For the record, this thorium reactor waste isn't harming anyone in Colorado, but they've also refurbished the plant in to a natural gas power station and it's still actively run. Should that be decommissioned, then I'm not entirely sure what it costs to maintain the waste storage facility. They're adding a couple new turbines to this plant so I expect it has a decently long life ahead, but what happens in like a century if DoE doesn't move this waste?
Regardless of the engineering, and I think we've made tremendous advances in nuclear design and have much better safety than before, I think it's more than low-information voters and regulatory issues, fundamentally we don't have a strong answer for the waste. A nuclear powerplant has a relatively fixed production life, but there is no end to the cost life.
Because the topic is politically contentious. It doesn't matter which new site is floated or who proposes it when there's effectively blind opposition without regard to technical merit.
The reality is that for any objectively defined risk metric we can come up with a solution that involves burying it in the ground at some depth and in a certain sort of surrounding geology. At some depth it ceases to matter despite what the activists seem to think.

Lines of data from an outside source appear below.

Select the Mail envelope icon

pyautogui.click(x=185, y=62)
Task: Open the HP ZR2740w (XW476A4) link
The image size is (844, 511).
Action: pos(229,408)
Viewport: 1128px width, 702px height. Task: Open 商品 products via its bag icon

And it only takes one earthquake, or animal digging to completely upend that strategy
Where are the free nuclear plants?
Sizewell C = £40 billion
That’s a lot of PV solar and battery storage.
Not entirely a good faith argument given the Op's sentiment about the wasted past.

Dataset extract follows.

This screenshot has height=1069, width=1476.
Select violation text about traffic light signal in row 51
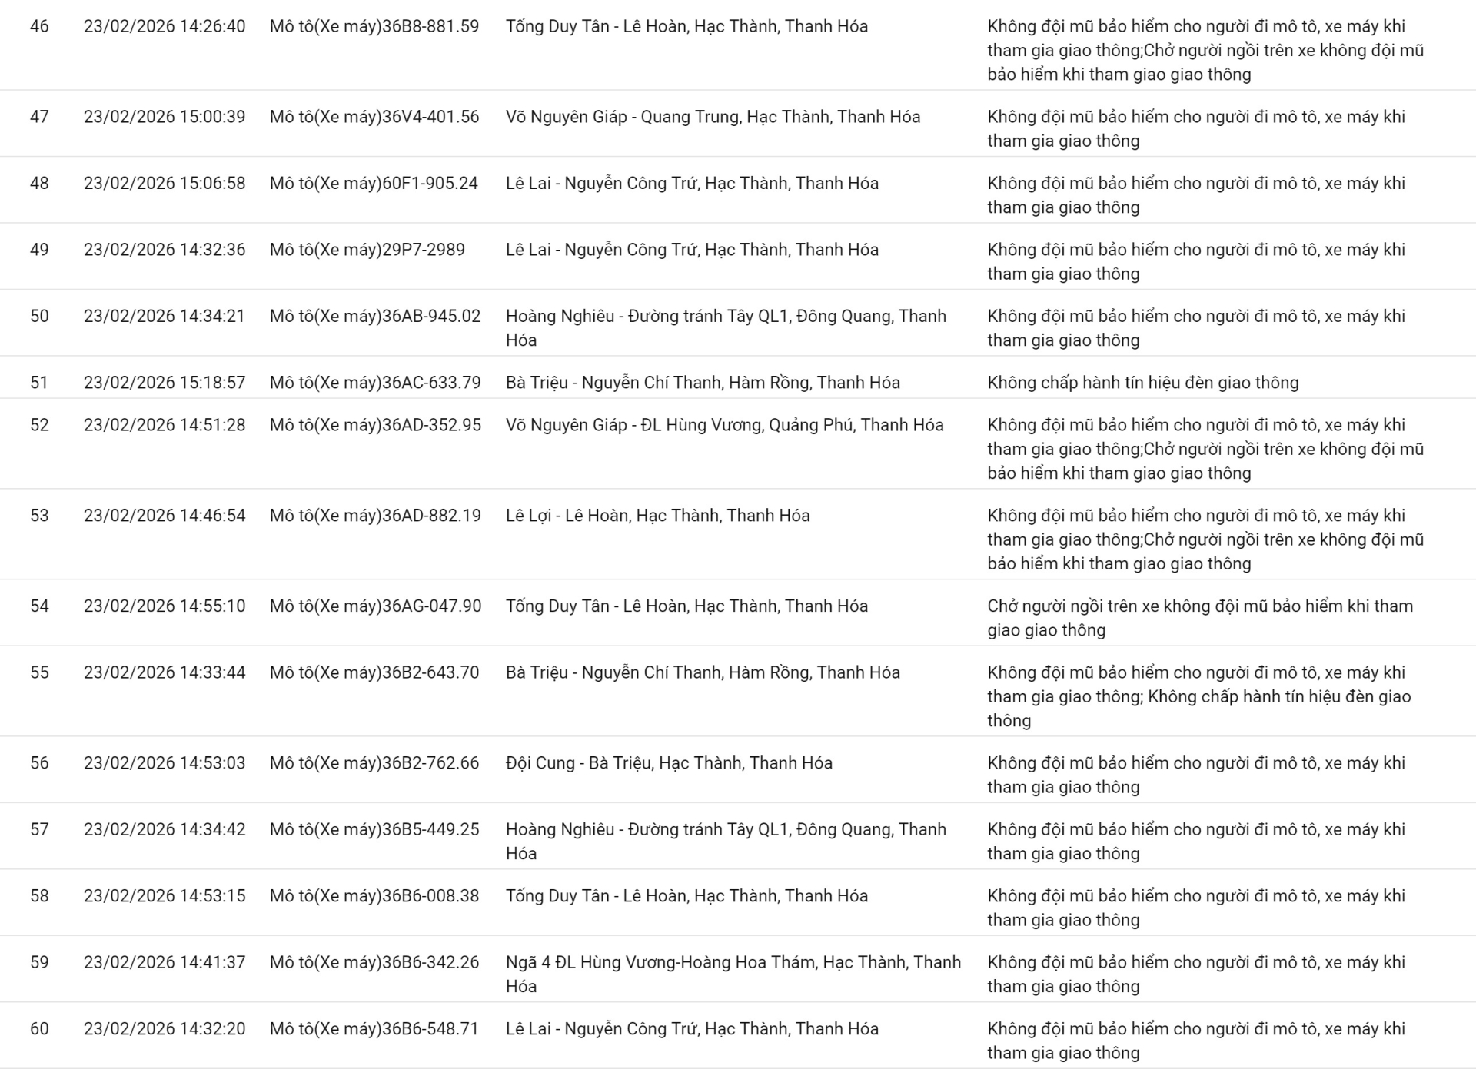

Or, let me rephrase, how much fossils have been burned to date because nuclear got basically snuffed? We can probably express an answer in Celsius.
You end up burning all of the uranium, leaving being only short lived isotopes.
Did you ever handled radioactive material yourself?
Or watched how Uranium mining works and what gets left behind?
I doubt that.
Yes? Just have them sit in concrete casks? It's safe enough to do a 'maternity photoshoot' with:
* https://xcancel.com/MadiHilly/status/1671491294831493120
The volumes of "waste" that is generated, given the electricity produced, is not a lot. The entirety of the US' waste created, over the course of multiple decades, can fit on single football field/pitch, ten yards/metres high (that's the actual fuel bundles: the dry casks they're stored in would increase the volume).
France is just across the border, so Orano can do reprocessing with the "waste" to reduce its volume even further if desired, and extract the unused fuel from the waste.